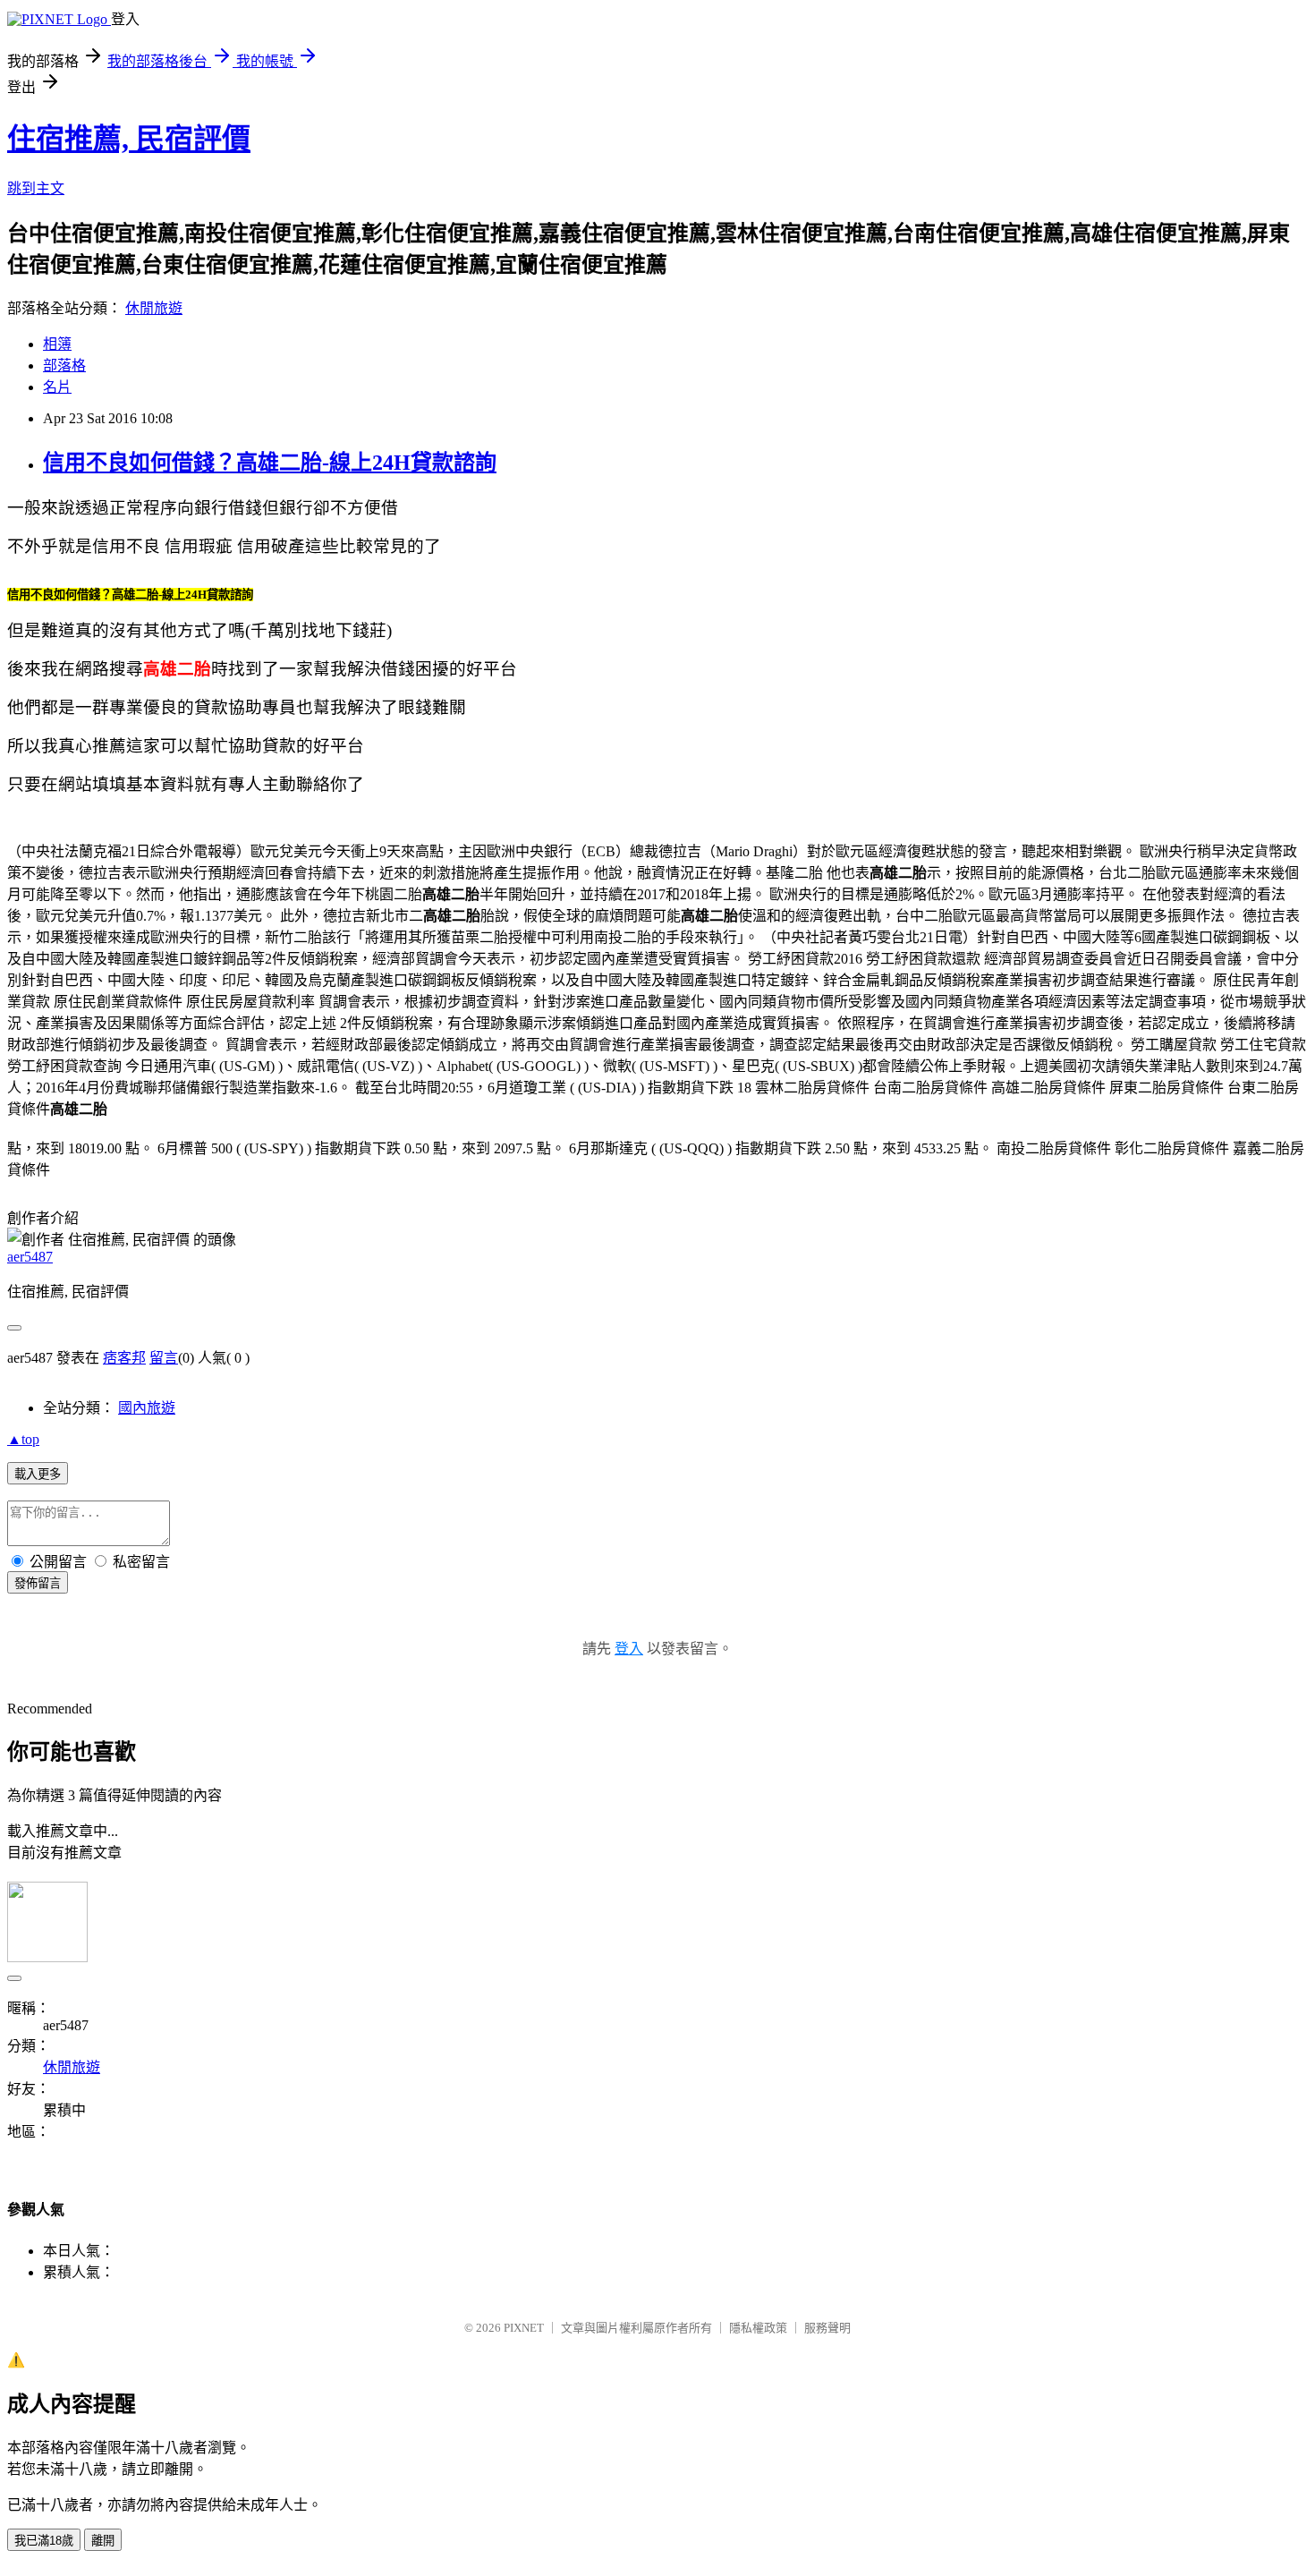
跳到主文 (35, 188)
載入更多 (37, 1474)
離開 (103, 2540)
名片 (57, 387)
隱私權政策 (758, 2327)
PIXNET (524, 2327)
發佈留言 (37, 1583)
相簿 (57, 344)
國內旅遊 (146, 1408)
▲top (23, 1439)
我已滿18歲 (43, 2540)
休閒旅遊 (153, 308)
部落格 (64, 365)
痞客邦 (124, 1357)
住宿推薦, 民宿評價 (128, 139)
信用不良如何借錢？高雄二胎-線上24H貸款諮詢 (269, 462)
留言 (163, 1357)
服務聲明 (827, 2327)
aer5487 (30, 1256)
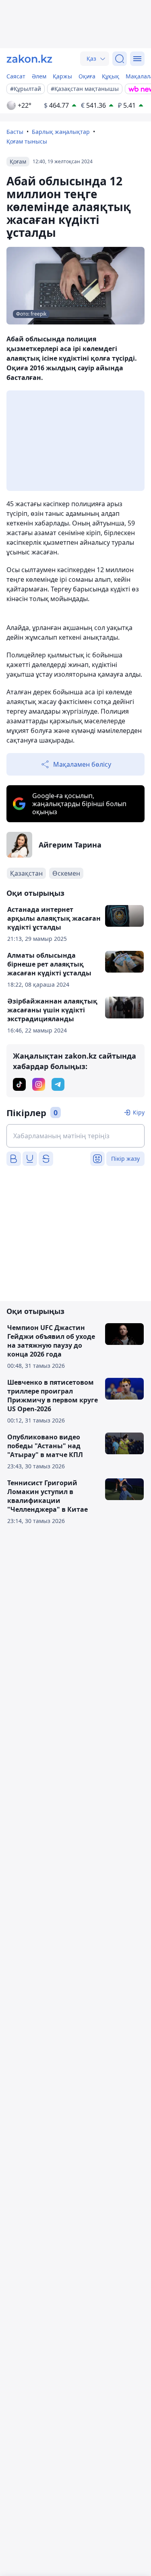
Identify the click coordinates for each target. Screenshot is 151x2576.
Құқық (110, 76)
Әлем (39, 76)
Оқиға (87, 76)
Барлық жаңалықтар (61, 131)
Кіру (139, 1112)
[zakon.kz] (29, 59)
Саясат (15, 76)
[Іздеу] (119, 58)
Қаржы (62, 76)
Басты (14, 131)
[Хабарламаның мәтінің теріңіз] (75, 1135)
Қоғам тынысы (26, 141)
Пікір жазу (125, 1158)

********

_THE TASK_: Output every record above verbatim, excluding images.

_TASK SOLUTION_:
跳到主文 (35, 188)
載入更多 (37, 1474)
離開 (103, 2540)
名片 (57, 387)
隱私權政策 (758, 2327)
PIXNET (524, 2327)
發佈留言 (37, 1583)
相簿 (57, 344)
國內旅遊 (146, 1408)
▲top (23, 1439)
我已滿18歲 (43, 2540)
休閒旅遊 (153, 308)
部落格 (64, 365)
痞客邦 (124, 1357)
住宿推薦, 民宿評價 (128, 139)
信用不良如何借錢？高雄二胎-線上24H貸款諮詢 (269, 462)
留言 (163, 1357)
服務聲明 (827, 2327)
aer5487 (30, 1256)
Identify the click coordinates for each target. Screenshot is 151x2576.
Құқық (110, 76)
Әлем (39, 76)
Оқиға (87, 76)
Барлық жаңалықтар (61, 131)
Кіру (139, 1112)
[zakon.kz] (29, 59)
Саясат (15, 76)
[Іздеу] (119, 58)
Қаржы (62, 76)
Басты (14, 131)
[Хабарламаның мәтінің теріңіз] (75, 1135)
Қоғам тынысы (26, 141)
Пікір жазу (125, 1158)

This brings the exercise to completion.